Source data:

□ □ □ □

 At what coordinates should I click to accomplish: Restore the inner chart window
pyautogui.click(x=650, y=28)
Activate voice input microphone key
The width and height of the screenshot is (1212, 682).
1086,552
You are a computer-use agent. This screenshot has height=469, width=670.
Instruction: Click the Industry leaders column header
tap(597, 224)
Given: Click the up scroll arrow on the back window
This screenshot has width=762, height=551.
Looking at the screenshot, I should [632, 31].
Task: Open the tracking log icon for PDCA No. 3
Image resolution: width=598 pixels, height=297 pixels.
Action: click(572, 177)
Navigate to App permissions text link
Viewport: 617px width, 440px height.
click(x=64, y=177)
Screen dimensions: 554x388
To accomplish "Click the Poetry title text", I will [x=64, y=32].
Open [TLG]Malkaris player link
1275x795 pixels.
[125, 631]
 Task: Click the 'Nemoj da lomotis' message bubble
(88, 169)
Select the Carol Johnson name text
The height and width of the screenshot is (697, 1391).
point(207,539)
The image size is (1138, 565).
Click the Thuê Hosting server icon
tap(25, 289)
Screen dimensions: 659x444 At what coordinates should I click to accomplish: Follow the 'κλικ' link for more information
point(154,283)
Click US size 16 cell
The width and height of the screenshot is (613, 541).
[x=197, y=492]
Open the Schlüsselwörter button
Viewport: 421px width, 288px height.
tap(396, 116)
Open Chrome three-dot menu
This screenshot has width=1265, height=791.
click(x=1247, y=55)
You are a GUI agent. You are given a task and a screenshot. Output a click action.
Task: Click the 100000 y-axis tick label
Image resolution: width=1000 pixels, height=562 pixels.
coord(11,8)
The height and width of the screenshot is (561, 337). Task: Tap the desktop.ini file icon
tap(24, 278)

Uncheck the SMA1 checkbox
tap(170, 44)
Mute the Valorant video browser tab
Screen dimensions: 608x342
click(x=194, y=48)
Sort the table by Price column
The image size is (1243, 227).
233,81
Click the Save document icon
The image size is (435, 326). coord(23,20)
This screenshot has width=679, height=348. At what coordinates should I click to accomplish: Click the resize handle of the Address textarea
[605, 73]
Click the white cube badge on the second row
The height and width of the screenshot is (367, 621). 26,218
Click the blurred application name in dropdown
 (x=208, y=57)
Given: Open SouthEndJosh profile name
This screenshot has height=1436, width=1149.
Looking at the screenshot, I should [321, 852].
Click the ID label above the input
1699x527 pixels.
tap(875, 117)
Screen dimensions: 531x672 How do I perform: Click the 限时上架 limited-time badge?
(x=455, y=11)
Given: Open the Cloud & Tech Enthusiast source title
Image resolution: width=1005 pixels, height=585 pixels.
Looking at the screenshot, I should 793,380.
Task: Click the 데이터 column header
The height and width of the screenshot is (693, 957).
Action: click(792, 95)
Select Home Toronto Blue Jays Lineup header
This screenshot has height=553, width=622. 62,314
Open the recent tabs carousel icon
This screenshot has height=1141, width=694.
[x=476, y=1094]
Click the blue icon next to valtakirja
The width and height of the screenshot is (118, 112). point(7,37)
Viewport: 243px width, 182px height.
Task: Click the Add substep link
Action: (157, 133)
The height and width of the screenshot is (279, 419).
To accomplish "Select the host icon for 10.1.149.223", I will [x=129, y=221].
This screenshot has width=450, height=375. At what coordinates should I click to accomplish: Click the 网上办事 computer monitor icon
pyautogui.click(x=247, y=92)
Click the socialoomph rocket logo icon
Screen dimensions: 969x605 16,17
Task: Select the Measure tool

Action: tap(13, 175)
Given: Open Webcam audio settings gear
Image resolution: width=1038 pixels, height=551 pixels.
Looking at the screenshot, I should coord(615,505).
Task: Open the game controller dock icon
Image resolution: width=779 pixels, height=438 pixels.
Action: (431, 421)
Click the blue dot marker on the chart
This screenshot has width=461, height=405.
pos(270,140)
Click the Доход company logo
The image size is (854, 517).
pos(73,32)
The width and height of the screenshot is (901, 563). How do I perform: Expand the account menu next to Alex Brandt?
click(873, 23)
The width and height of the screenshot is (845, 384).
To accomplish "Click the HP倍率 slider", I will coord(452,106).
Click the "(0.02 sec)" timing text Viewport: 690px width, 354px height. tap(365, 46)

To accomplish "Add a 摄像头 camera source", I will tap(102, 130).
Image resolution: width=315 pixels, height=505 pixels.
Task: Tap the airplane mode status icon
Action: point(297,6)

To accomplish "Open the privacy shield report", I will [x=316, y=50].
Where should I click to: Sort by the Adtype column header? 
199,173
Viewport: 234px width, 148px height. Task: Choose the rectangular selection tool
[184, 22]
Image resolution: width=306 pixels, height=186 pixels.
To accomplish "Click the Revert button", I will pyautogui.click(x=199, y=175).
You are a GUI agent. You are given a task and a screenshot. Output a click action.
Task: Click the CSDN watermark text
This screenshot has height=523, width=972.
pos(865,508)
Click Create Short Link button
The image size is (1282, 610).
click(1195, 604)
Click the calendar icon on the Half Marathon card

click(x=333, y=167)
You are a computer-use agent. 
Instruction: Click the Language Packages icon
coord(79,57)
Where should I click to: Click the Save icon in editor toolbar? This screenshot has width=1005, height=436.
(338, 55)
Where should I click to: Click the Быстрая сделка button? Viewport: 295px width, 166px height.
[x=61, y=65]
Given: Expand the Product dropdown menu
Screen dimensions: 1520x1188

□ □ □ □

> _EXERCISE DESCRIPTION_
Can you lay out every line of the data above as a JSON list of strings, one string per line, with blank lines left out?

> _THE ANSWER_
[
  " At what coordinates should I click to accomplish: Restore the inner chart window",
  "pyautogui.click(x=650, y=28)",
  "Activate voice input microphone key",
  "The width and height of the screenshot is (1212, 682).",
  "1086,552",
  "You are a computer-use agent. This screenshot has height=469, width=670.",
  "Instruction: Click the Industry leaders column header",
  "tap(597, 224)",
  "Given: Click the up scroll arrow on the back window",
  "This screenshot has width=762, height=551.",
  "Looking at the screenshot, I should [632, 31].",
  "Task: Open the tracking log icon for PDCA No. 3",
  "Image resolution: width=598 pixels, height=297 pixels.",
  "Action: click(572, 177)",
  "Navigate to App permissions text link",
  "Viewport: 617px width, 440px height.",
  "click(x=64, y=177)",
  "Screen dimensions: 554x388",
  "To accomplish \"Click the Poetry title text\", I will [x=64, y=32].",
  "Open [TLG]Malkaris player link",
  "1275x795 pixels.",
  "[125, 631]",
  " Task: Click the 'Nemoj da lomotis' message bubble",
  "(88, 169)",
  "Select the Carol Johnson name text",
  "The height and width of the screenshot is (697, 1391).",
  "point(207,539)",
  "The image size is (1138, 565).",
  "Click the Thuê Hosting server icon",
  "tap(25, 289)",
  "Screen dimensions: 659x444 At what coordinates should I click to accomplish: Follow the 'κλικ' link for more information",
  "point(154,283)",
  "Click US size 16 cell",
  "The width and height of the screenshot is (613, 541).",
  "[x=197, y=492]",
  "Open the Schlüsselwörter button",
  "Viewport: 421px width, 288px height.",
  "tap(396, 116)",
  "Open Chrome three-dot menu",
  "This screenshot has width=1265, height=791.",
  "click(x=1247, y=55)",
  "You are a GUI agent. You are given a task and a screenshot. Output a click action.",
  "Task: Click the 100000 y-axis tick label",
  "Image resolution: width=1000 pixels, height=562 pixels.",
  "coord(11,8)",
  "The height and width of the screenshot is (561, 337). Task: Tap the desktop.ini file icon",
  "tap(24, 278)",
  "Uncheck the SMA1 checkbox",
  "tap(170, 44)",
  "Mute the Valorant video browser tab",
  "Screen dimensions: 608x342",
  "click(x=194, y=48)",
  "Sort the table by Price column",
  "The image size is (1243, 227).",
  "233,81",
  "Click the Save document icon",
  "The image size is (435, 326). coord(23,20)",
  "This screenshot has width=679, height=348. At what coordinates should I click to accomplish: Click the resize handle of the Address textarea",
  "[605, 73]",
  "Click the white cube badge on the second row",
  "The height and width of the screenshot is (367, 621). 26,218",
  "Click the blurred application name in dropdown",
  " (x=208, y=57)",
  "Given: Open SouthEndJosh profile name",
  "This screenshot has height=1436, width=1149.",
  "Looking at the screenshot, I should [321, 852].",
  "Click the ID label above the input",
  "1699x527 pixels.",
  "tap(875, 117)",
  "Screen dimensions: 531x672 How do I perform: Click the 限时上架 limited-time badge?",
  "(x=455, y=11)",
  "Given: Open the Cloud & Tech Enthusiast source title",
  "Image resolution: width=1005 pixels, height=585 pixels.",
  "Looking at the screenshot, I should 793,380.",
  "Task: Click the 데이터 column header",
  "The height and width of the screenshot is (693, 957).",
  "Action: click(792, 95)",
  "Select Home Toronto Blue Jays Lineup header",
  "This screenshot has height=553, width=622. 62,314",
  "Open the recent tabs carousel icon",
  "This screenshot has height=1141, width=694.",
  "[x=476, y=1094]",
  "Click the blue icon next to valtakirja",
  "The width and height of the screenshot is (118, 112). point(7,37)",
  "Viewport: 243px width, 182px height.",
  "Task: Click the Add substep link",
  "Action: (157, 133)",
  "The height and width of the screenshot is (279, 419).",
  "To accomplish \"Select the host icon for 10.1.149.223\", I will [x=129, y=221].",
  "This screenshot has width=450, height=375. At what coordinates should I click to accomplish: Click the 网上办事 computer monitor icon",
  "pyautogui.click(x=247, y=92)",
  "Click the socialoomph rocket logo icon",
  "Screen dimensions: 969x605 16,17",
  "Task: Select the Measure tool",
  "Action: tap(13, 175)",
  "Given: Open Webcam audio settings gear",
  "Image resolution: width=1038 pixels, height=551 pixels.",
  "Looking at the screenshot, I should coord(615,505).",
  "Task: Open the game controller dock icon",
  "Image resolution: width=779 pixels, height=438 pixels.",
  "Action: (431, 421)",
  "Click the blue dot marker on the chart",
  "This screenshot has width=461, height=405.",
  "pos(270,140)",
  "Click the Доход company logo",
  "The image size is (854, 517).",
  "pos(73,32)",
  "The width and height of the screenshot is (901, 563). How do I perform: Expand the account menu next to Alex Brandt?",
  "click(873, 23)",
  "The width and height of the screenshot is (845, 384).",
  "To accomplish \"Click the HP倍率 slider\", I will coord(452,106).",
  "Click the \"(0.02 sec)\" timing text Viewport: 690px width, 354px height. tap(365, 46)",
  "To accomplish \"Add a 摄像头 camera source\", I will tap(102, 130).",
  "Image resolution: width=315 pixels, height=505 pixels.",
  "Task: Tap the airplane mode status icon",
  "Action: point(297,6)",
  "To accomplish \"Open the privacy shield report\", I will [x=316, y=50].",
  "Where should I click to: Sort by the Adtype column header? ",
  "199,173",
  "Viewport: 234px width, 148px height. Task: Choose the rectangular selection tool",
  "[184, 22]",
  "Image resolution: width=306 pixels, height=186 pixels.",
  "To accomplish \"Click the Revert button\", I will pyautogui.click(x=199, y=175).",
  "You are a GUI agent. You are given a task and a screenshot. Output a click action.",
  "Task: Click the CSDN watermark text",
  "This screenshot has height=523, width=972.",
  "pos(865,508)",
  "Click Create Short Link button",
  "The image size is (1282, 610).",
  "click(1195, 604)",
  "Click the calendar icon on the Half Marathon card",
  "click(x=333, y=167)",
  "You are a computer-use agent. ",
  "Instruction: Click the Language Packages icon",
  "coord(79,57)",
  "Where should I click to: Click the Save icon in editor toolbar? This screenshot has width=1005, height=436.",
  "(338, 55)",
  "Where should I click to: Click the Быстрая сделка button? Viewport: 295px width, 166px height.",
  "[x=61, y=65]",
  "Given: Expand the Product dropdown menu",
  "Screen dimensions: 1520x1188"
]